The reason the problem was only showing up on new instances was because the
support script was just checking that a particular component was installed, not
that it was a specific version. When the upstream source for that component
updated to a new version, it wasn’t compatible with our build process, so new
instances would fail to build. The identically sized NetworkIn spikes were when
a new instance started up and did the initial git clone of the website
repository, and the wider CPU spikes were when the new instance would attempt to
render the website’s static assets.
We resolved the issue in two ways. In the short term, we updated the build
script so that it specified exact versions for all of its dependencies. This
stopped the new instance churn right away. In the long term, we stopped
rendering the site on the web servers – we had initially decided to build the
static site on the web server to eliminate machine-generated files from the
repository, but now we pre-render everything and check the static site into the
repository. It can be served immediately after a git pull and the web servers
don’t have to do anything else when we update the web site content.

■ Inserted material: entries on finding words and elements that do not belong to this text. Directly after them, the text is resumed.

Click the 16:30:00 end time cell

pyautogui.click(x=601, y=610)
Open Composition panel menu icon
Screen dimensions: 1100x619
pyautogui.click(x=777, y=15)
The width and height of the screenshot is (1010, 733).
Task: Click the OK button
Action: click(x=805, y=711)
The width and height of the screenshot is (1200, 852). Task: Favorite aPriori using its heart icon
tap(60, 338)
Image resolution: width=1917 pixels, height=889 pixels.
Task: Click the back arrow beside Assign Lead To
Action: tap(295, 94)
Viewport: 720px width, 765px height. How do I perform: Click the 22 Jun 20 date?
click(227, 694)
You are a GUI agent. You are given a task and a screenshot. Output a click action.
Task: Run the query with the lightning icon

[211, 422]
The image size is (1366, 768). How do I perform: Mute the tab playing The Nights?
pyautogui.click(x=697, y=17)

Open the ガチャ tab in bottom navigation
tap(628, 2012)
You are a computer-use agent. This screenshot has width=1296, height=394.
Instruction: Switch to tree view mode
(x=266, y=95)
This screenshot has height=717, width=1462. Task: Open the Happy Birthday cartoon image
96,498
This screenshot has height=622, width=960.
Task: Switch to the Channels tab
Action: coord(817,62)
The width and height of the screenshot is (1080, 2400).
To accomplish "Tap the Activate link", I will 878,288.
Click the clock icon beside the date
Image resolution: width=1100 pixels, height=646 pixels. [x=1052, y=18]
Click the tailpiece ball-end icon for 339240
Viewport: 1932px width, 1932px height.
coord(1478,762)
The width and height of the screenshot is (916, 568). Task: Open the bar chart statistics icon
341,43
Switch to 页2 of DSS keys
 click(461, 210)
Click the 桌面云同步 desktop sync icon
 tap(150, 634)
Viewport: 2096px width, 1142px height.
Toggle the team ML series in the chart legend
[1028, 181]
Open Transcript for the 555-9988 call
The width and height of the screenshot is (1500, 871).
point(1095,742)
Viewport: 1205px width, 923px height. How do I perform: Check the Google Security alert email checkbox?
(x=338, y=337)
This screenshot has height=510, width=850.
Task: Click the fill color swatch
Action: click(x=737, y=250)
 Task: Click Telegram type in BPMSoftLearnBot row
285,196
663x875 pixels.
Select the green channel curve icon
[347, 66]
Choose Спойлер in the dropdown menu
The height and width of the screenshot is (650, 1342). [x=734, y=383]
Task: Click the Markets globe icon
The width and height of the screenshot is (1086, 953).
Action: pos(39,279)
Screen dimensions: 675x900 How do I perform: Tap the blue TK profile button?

Here’s an example of the new, normal curves after all the fixes were put in
I could have figured this out without Grok, but I would have had to look at
every metric for the ASG, then scrubbed through them to find where the anomalous
behavior began, then rummaged through the log files, but, and this is an
important but, I wouldn’t have started looking until the last good web server
backend failed and I got an alert that the website was down. Thresholds on the
CPU load or NetworkIn wouldn’t have helped me – the spikes I saw were what I
would have expected to see when a new instance was added to the ASG, what made
them unusual was how rapidly the instances were getting added and dropped.
Instead, Grok notified me when the anomalous behavior started, highlighted
exactly which metrics were showing the strange behavior, and let me compare them
to each other immediately so I could get good picture of the situation before I
started looking in my logs, and before the website actually went offline.